Compliance in Data Protection and its regional importance

27 Apr, 2023 | Noticias-en

The Protection of Personal Data has become a topic of increasing concern throughout the world, and Latin America is no exception.

With the increased use of technology and the digitization of information, the privacy and security of personal data is a critical factor for businesses, governments, and citizens alike. In this context, compliance is essential to ensure compliance with applicable laws and regulations by jurisdiction and protect the informational self-determination rights of individuals.

Based on the experience provided by the specialists from the member firms of Compliance Latam, we can identify a series of key factors that are common in most countries in the region.

• Legal compliance: Compliance with personal data protection laws is mandatory for companies operating in Latin America. Each country has its own legislation on data protection. Failure to comply with these laws can result in significant penalties, including fines, and damage to the company’s reputation. Chile is close to having a data protection law in accordance with European standards. In this sense, compliance in data protection is essential to avoid possible sanctions and ensure legal compliance.

• Customer Trust: Customer trust is a valuable intangible asset for any business. Consumers are increasingly concerned about the protection of their data and expect companies to use their personal information appropriately. Failure to comply with data protection laws can have a negative impact on the perception of the company by its public and can result in a loss of trust. Instead, proper compliance with data protection regulations can strengthen the reputation of the company and improve the relationship with customers, which in turn can have a positive impact on customer retention and the generation of new ones. business.

• Market competitiveness: Data protection compliance can confer a competitive advantage to companies in Latin America. In an increasingly globalized business environment, compliance with data protection laws can be a key differentiator for companies looking to expand into international markets or establish business relationships with companies in the European Union or the United States.

• Risk mitigation: Data protection compliance also helps mitigate legal and reputational risks for companies. Failure to comply with data protection laws can have serious consequences, including lawsuits, financial penalties and damage to the company’s reputation. In addition, in Latin America, some data protection laws, such as Law No. 25,326 in Argentina, contemplate the criminal liability of companies and their managers in case of non-compliance.

• Improvement of the organizational culture: Compliance in data protection can also have a positive impact on the organizational culture of companies. The protection of information and its correct treatment not only affects clients or third parties, but also involves the workers of the entities. An appropriate compliance model in this area could even increase employee engagement.

It is important to keep in mind that the laws vary in each Latin American country, and it is essential that companies are in compliance with the specific regulations for the region where they operate. Some countries, such as Ecuador, Uruguay and Brazil, have robust data protection regulations, while others are in the process of implementing or updating their laws.

“In Chile, we are close to the promulgation of the Law on the Protection of Personal Data, a regulation that raises the standard of protection of the rights of the holders, generating new obligations for those responsible for the treatment. Additionally, it contemplates the creation of a National Data Protection Agency, an autonomous body that will have powers to investigate, supervise, regulate and sanction entities that do not comply with its application with fines of up to 20,000 UTM”, explains Constanza Pasarin, an associate of albagli -zaliasnik.

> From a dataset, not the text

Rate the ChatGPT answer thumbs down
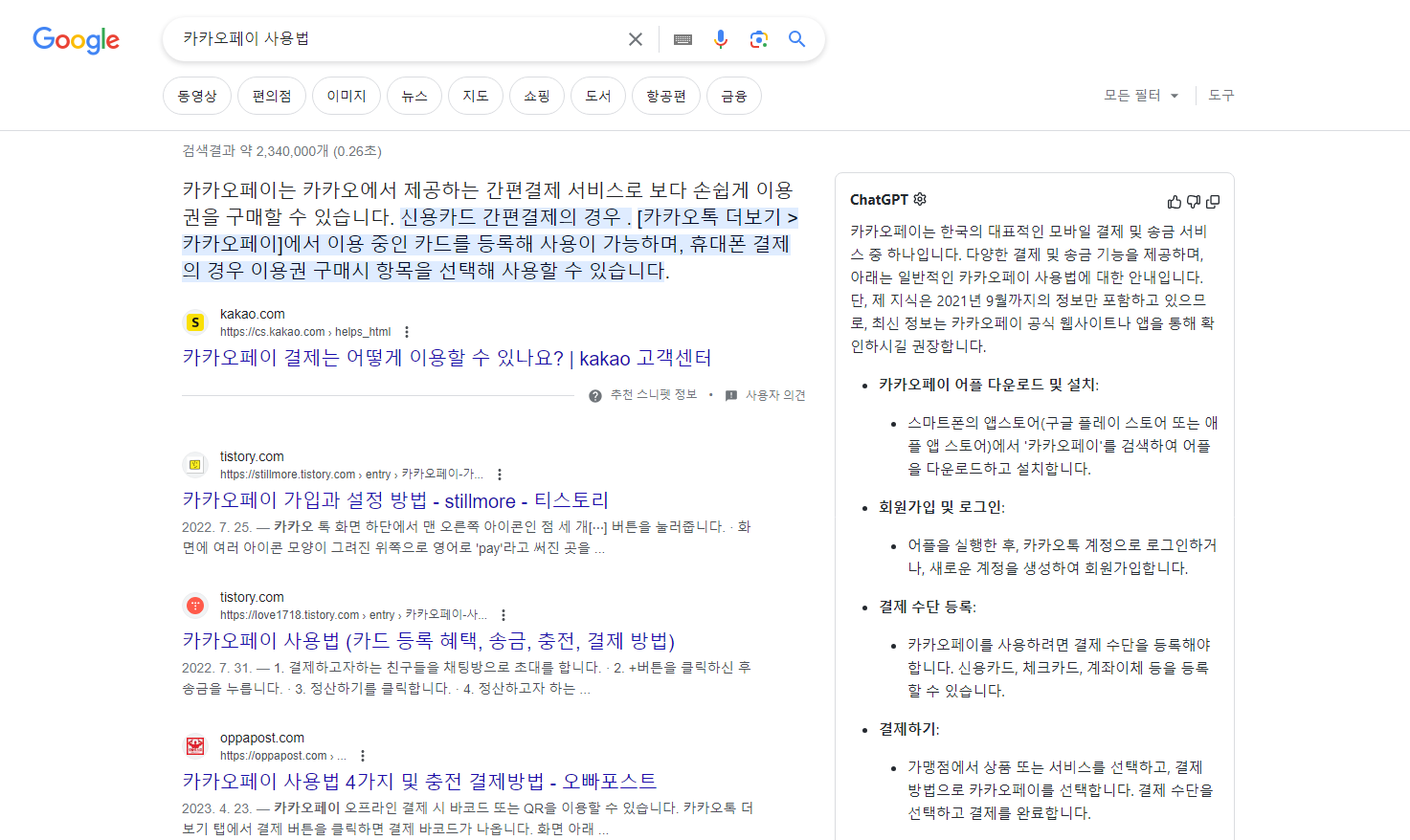Screen dimensions: 1410x840 (1193, 201)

“In 2021, Ecuador issued its first personal data protection law. This Law, inspired by European standards, has meant the adoption of very high protection standards. This has spawned many opportunities and scraps. Regarding the opportunities, the protection of personal data in a country that was not used to doing so implies a significant improvement in the rights of its citizens by having a framework that regulates and protects the use of their data”, comments Daniel Castelo, Director by Bustamante Fabara. And he adds: “For Ecuadorian companies, although achieving compliance with the provisions of the Law is an important challenge, once achieved, it represents an opportunity for expansion in markets with a high level of protection such as Europe. In an increasingly digitized environment, these opportunities become more relevant. In this sense, adequate compliance with data protection regulations not only avoids large fines, but also prepares companies for their insertion in international markets.”

Compliance in the protection of personal data is of vital importance because compliance with regulations contributes to protecting the rights of individuals, strengthening customer trust, and improving competitiveness in the market by mitigating risks.

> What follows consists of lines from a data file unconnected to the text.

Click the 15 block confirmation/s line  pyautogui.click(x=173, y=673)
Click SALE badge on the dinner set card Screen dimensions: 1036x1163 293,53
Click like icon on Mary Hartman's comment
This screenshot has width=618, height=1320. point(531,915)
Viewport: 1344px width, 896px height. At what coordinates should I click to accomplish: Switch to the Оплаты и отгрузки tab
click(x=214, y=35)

For León Weinstok, Director of BLP Costa Rica, “an inadequate handling of the personal data of clients, in addition to the possible demands and claims that it may generate, would cause a loss of consumer confidence towards the brand. In this way, the distrust generated by the inadequate treatment of the information would be transferred to the company as such, causing an affectation to the image of the brand with the consequent loss of income that this represents.

Giuseppe Manini, Partner at CPB Abogados de Perú and specialist in the matter, explains that “in the case of Peru we have a Personal Data Protection Law that dates back to 2011, however, its adaptation period was extended until the beginning of 2015, the year from which the inspections by the competent authority begin to take shape regardless of the size or category of the company and imposing fines of up to 100 UIT. These audits have been increasing over time, particularly through the review of websites or electronic platforms. In this sense and for the purpose of persuading risks of infringements,

Companies and organizations that have a culture of compliance not only avoid sanctions and reputational consequences, but can also obtain competitive advantages, which translates into better business opportunities.